begin Text excerpt

Contrary to the above, between August 4, 2012, and December 31, 2012, the licensee failed to submit a LER within 60 days of discovery that Unit 1 and Unit 2 containment area radiation monitors 1/2AR11J and 1/2AR12J were unable to perform their safety function to control the release of radioactive materials. Corrective actions included the planned issuance of an updated LER and re-evaluating the Safety System Functional Failure PI input. Because this violation was of very low safety significance and because this issue was entered into the licensees CAP as IR 1463675, NRC Challenge of Reportability Criterion of LER, it is being treated as a Severity Level IV NCV consistent with Section 2.3.2 of the NRC Enforcement Policy. (NCV 05000456/2012005-03; 05000457/2012005-03, Failure to Submit a 10 CFR 50.73(a)(2)(v) Report for Inoperable Containment Area Radiation Monitors)

end Text excerpt

• _Objectives_
1. Answer these questions using the NRC violation text.
(a) Which containment area radiation monitors were unable to perform their safety function?
(b) Within how many days of discovery was the licensee required to submit the LER?
(c) Under what IR number was the issue entered into the licensee's CAP?
2. Carry the NRC violation text forward, picking up after its final parenthetical line.

begin Data rows

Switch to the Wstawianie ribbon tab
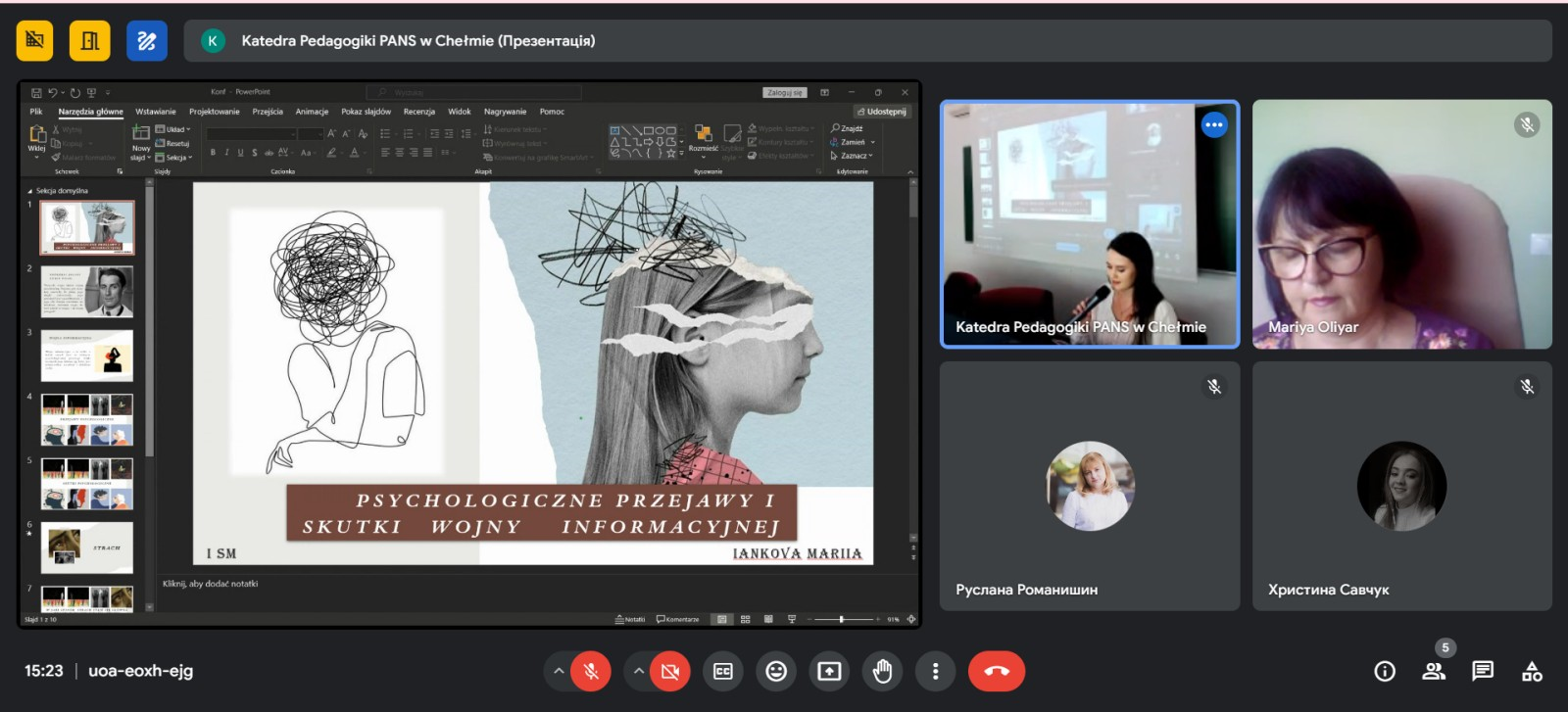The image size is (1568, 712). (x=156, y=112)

end Data rows
begin Data rows

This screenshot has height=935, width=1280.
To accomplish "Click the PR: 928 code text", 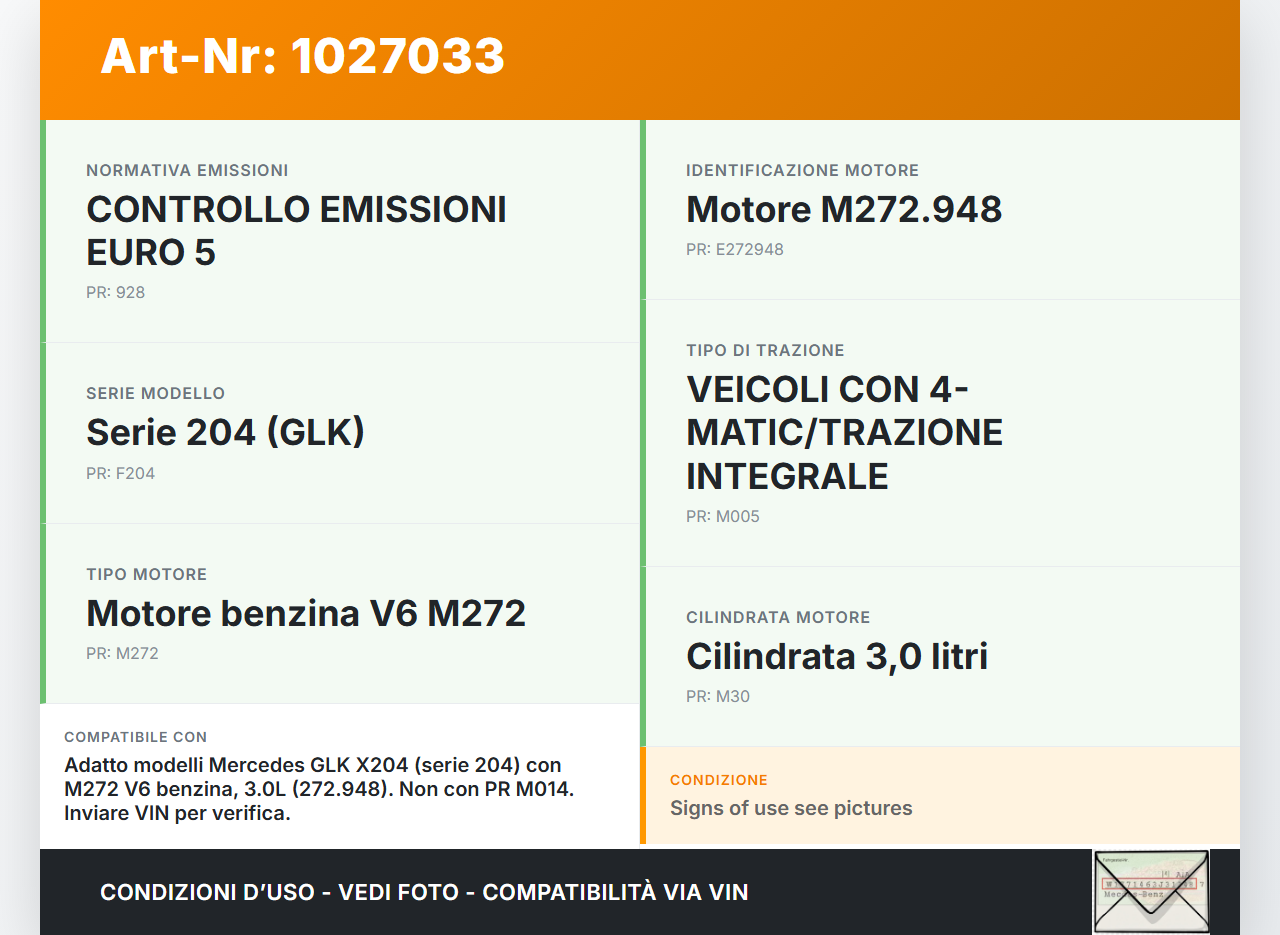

end Data rows

• _The replies_
1.
(a) Monitors 1/2AR11J and 1/2AR12J, the Unit 1 and Unit 2 containment area radiation monitors.
(b) Within 60 days of discovery.
(c) IR 1463675.

2.
.6 Mitigating Systems Performance Index - Emergency AC Power System

a. Inspection Scope

The inspectors sampled licensee submittals for the Mitigating Systems Performance Index (MSPI) - Emergency AC Power System PI for the period from the third quarter 2011 through the third quarter 2012. To determine the accuracy of the PI data reported during those periods, PI definitions and guidance contained in NEI 99-02, Regulatory Assessment Performance Indicator Guideline, Revision 6, dated October 2009, were used. The inspectors reviewed the licensees operator narrative logs, MSPI derivation reports, IRs, event reports, and NRC Integrated Inspection Reports for the period of October 2011 through September 2012, to validate the accuracy of the submittals. The inspectors reviewed the MSPI component risk coefficient to determine if it had changed by more than 25 percent in value since the previous inspection, and if so, whether the change was in accordance with applicable NEI guidance. The inspectors also reviewed the licensees IR database to determine if any problems had been identified with the PI data collected or transmitted for this indicator. Documents reviewed are listed in the

.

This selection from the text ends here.